§ **EXERCISE DESCRIPTION**: Rewrite the material starting with the line with "This screenshot has height=156, width=306." and going on through the line with "Action: click(76, 471)", replacing "dropdown" with "menu" and leaving everything else as it stands. Return only those lines.
_ _ _ _ _
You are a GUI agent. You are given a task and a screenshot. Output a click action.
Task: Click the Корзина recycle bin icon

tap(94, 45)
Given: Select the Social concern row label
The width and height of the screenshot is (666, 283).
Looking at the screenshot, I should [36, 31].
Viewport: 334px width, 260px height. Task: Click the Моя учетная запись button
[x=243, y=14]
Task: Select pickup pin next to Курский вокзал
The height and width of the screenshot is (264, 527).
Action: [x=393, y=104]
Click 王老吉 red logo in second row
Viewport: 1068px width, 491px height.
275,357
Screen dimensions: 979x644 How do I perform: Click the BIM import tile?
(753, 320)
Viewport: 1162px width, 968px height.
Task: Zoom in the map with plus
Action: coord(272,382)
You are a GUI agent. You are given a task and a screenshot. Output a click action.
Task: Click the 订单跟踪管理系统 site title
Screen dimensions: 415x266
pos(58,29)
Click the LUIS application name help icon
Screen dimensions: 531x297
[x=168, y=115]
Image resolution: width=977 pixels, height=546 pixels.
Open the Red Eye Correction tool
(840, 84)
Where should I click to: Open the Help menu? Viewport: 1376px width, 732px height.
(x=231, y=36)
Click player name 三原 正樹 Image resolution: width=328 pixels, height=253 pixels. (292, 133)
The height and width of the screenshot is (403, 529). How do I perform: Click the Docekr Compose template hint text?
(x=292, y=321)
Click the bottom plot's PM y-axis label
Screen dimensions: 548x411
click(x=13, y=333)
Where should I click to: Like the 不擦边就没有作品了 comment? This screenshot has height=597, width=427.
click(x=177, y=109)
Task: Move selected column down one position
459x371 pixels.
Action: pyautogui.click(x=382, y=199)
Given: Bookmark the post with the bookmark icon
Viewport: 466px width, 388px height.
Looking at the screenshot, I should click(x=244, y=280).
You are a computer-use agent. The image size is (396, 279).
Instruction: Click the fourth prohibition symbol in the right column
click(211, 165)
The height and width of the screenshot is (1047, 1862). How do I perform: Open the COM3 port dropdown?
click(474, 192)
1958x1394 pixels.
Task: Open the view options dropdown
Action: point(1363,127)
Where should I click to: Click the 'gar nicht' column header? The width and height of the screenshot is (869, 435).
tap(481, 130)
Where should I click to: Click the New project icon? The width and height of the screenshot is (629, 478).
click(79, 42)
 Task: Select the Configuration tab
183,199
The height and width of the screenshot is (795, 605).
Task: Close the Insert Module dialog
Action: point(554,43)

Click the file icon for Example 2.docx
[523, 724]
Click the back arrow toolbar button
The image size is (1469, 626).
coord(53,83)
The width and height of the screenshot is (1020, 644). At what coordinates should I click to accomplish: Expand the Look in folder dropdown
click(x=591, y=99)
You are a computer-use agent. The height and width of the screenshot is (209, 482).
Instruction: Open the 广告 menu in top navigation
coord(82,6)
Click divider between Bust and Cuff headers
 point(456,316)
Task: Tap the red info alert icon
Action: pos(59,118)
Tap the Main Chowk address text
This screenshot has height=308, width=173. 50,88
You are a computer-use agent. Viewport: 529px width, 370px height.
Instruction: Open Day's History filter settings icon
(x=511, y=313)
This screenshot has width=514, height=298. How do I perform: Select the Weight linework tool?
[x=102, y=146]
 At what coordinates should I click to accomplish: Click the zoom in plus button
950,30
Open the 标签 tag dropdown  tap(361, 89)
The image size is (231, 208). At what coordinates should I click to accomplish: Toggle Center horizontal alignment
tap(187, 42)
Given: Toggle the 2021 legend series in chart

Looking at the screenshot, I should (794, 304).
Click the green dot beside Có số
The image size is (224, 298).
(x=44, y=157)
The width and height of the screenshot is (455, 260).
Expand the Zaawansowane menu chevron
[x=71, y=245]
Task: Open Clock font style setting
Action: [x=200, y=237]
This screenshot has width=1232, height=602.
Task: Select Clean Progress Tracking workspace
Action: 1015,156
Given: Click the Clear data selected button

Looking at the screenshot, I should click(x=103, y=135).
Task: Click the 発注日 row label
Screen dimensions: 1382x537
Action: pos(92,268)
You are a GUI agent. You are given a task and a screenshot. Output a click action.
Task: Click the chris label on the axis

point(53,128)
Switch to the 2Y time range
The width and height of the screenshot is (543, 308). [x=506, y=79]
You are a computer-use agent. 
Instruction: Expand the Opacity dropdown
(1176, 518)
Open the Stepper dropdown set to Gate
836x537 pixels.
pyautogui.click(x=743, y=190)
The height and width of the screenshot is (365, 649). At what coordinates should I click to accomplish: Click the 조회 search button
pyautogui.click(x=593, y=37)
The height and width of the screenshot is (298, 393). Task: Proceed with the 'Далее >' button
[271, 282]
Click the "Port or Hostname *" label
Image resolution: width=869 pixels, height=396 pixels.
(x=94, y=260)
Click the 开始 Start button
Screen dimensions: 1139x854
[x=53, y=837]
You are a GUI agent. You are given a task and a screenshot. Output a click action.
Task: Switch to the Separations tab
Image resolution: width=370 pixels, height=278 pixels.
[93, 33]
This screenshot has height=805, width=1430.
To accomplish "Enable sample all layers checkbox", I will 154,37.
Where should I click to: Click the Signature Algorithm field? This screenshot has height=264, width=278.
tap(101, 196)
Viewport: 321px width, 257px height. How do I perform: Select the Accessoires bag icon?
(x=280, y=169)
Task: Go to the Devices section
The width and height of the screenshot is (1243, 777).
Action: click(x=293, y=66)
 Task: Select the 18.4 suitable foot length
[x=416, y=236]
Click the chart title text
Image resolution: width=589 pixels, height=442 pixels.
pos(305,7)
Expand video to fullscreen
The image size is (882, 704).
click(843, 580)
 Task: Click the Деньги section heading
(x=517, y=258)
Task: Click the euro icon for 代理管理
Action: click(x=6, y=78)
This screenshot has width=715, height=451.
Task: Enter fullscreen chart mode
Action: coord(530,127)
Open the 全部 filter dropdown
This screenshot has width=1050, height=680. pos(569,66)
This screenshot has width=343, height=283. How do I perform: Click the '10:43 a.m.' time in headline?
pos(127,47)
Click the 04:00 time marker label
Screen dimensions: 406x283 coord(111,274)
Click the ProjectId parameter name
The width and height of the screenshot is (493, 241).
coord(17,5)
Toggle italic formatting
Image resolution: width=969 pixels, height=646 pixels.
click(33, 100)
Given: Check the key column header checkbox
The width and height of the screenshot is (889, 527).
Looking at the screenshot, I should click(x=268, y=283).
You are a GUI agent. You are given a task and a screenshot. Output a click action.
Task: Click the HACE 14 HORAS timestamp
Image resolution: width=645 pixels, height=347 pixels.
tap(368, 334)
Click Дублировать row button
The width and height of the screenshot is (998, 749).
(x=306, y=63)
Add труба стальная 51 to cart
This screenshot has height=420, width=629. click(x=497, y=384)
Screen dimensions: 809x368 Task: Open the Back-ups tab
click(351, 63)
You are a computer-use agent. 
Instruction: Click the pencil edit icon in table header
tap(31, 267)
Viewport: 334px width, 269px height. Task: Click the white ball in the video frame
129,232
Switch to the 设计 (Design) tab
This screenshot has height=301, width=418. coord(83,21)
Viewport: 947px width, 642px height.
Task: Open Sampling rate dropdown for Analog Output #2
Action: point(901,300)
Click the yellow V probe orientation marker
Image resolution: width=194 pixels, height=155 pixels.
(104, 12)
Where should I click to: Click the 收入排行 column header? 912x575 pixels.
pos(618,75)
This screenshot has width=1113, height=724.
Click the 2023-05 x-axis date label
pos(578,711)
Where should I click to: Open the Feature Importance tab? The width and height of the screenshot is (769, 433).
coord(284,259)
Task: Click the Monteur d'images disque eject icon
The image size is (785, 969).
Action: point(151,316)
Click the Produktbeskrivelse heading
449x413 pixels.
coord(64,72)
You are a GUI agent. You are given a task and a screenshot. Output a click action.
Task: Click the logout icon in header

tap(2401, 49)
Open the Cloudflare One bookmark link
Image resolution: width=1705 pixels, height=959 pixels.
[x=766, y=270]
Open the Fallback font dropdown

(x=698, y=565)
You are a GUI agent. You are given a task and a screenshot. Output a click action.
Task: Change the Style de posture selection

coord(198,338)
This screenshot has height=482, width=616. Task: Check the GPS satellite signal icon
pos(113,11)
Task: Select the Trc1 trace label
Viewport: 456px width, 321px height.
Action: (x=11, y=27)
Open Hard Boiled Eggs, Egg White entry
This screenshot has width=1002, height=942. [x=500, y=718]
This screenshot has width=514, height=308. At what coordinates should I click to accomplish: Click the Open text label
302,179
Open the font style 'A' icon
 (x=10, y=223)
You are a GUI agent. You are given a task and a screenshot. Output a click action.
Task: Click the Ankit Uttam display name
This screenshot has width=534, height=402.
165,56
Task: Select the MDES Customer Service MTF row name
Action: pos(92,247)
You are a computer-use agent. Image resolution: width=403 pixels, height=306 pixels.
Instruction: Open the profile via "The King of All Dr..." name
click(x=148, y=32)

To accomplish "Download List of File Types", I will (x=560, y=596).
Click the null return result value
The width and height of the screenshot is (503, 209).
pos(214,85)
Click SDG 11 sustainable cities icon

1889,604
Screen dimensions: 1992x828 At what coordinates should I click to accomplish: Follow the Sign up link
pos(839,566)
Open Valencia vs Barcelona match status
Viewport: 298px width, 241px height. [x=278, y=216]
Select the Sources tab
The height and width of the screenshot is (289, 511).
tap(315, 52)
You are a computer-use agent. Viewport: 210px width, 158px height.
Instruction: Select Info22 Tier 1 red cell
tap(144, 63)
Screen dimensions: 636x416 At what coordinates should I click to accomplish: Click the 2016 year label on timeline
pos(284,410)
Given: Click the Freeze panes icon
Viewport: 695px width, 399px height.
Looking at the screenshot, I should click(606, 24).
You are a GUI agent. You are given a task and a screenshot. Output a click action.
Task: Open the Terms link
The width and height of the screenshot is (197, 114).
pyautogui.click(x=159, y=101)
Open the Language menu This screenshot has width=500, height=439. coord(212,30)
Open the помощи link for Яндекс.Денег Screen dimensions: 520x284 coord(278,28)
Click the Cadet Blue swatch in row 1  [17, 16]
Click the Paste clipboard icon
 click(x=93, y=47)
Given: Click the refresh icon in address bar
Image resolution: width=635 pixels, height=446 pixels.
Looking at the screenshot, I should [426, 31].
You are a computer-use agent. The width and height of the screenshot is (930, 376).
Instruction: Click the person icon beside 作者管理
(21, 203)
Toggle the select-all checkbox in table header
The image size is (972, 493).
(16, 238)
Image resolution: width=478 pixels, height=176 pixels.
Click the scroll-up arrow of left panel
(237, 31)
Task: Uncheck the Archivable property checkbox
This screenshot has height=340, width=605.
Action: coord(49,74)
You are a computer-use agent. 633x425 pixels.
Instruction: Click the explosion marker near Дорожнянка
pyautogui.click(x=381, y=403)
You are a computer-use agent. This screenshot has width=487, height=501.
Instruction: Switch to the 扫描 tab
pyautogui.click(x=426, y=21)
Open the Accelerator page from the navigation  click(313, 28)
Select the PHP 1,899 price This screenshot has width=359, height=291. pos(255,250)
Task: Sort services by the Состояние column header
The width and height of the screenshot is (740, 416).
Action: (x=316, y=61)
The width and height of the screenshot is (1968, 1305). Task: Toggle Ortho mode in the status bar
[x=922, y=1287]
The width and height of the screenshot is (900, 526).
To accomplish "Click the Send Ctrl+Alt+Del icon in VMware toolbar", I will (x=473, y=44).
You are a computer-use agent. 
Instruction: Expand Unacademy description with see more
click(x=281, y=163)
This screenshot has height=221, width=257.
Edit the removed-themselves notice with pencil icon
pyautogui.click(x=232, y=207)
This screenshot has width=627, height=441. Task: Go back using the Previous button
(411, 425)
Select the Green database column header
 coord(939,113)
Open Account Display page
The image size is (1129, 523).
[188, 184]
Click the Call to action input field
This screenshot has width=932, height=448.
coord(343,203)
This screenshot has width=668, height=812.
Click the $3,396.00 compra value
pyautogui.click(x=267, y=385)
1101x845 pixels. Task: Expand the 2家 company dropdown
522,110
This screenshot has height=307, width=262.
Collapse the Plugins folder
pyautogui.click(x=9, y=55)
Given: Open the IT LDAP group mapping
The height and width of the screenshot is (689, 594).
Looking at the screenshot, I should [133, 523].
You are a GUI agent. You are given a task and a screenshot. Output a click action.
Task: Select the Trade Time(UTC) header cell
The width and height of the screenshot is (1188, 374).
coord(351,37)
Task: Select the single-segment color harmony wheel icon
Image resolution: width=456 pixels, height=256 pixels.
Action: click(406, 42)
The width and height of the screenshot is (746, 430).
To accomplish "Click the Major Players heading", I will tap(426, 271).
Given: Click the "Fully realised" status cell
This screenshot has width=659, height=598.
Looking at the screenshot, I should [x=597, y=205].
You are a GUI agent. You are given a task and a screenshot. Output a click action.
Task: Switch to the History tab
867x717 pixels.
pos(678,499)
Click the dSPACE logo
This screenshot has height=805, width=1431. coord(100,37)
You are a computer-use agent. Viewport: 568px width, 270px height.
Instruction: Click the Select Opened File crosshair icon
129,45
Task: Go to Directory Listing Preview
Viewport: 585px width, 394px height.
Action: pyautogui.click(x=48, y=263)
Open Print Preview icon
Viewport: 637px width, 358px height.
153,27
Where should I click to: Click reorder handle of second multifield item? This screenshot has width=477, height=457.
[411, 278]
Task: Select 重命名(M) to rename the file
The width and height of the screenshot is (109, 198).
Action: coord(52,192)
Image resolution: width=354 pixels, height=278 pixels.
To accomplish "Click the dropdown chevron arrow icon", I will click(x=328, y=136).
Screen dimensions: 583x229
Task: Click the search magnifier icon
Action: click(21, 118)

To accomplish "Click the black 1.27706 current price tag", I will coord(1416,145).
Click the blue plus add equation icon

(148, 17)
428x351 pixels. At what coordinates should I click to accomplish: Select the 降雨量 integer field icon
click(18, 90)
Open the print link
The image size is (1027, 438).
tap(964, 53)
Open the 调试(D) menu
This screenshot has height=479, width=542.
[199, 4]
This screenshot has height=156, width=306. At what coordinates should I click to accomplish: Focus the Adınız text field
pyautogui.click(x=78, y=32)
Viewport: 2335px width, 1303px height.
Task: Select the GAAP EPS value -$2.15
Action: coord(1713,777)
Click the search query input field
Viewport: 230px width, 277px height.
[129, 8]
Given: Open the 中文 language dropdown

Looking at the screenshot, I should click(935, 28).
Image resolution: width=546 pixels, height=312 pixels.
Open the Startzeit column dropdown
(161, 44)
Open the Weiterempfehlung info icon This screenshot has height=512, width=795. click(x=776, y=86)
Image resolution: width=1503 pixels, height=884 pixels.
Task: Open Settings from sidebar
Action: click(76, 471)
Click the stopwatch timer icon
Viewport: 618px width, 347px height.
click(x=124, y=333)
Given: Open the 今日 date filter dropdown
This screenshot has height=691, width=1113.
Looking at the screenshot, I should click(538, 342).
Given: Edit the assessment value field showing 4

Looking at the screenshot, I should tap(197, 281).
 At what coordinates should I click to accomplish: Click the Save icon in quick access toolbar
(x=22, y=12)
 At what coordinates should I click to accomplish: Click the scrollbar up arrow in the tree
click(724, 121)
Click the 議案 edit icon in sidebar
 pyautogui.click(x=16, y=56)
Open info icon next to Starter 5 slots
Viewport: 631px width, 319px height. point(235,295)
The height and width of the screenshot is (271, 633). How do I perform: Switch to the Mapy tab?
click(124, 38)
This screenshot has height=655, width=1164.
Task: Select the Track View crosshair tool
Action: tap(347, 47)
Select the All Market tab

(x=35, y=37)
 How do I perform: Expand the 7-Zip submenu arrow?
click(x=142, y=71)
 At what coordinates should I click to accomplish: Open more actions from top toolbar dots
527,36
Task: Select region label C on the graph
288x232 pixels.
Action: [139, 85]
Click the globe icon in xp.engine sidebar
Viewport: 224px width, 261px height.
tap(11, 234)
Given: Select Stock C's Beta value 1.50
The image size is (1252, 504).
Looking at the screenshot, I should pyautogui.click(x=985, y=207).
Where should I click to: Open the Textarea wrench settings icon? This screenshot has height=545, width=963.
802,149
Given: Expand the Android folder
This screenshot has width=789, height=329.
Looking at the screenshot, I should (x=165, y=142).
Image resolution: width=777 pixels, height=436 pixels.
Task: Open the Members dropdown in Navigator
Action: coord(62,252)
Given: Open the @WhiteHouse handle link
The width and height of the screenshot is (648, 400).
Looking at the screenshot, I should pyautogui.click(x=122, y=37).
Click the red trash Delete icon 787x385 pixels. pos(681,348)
_ _ _ _ _
§ **WORKED ANSWER**:
This screenshot has height=156, width=306. At what coordinates should I click to accomplish: Focus the Adınız text field
pyautogui.click(x=78, y=32)
Viewport: 2335px width, 1303px height.
Task: Select the GAAP EPS value -$2.15
Action: coord(1713,777)
Click the search query input field
Viewport: 230px width, 277px height.
[129, 8]
Given: Open the 中文 language menu

Looking at the screenshot, I should click(935, 28).
Image resolution: width=546 pixels, height=312 pixels.
Open the Startzeit column menu
(161, 44)
Open the Weiterempfehlung info icon This screenshot has height=512, width=795. click(x=776, y=86)
Image resolution: width=1503 pixels, height=884 pixels.
Task: Open Settings from sidebar
Action: click(76, 471)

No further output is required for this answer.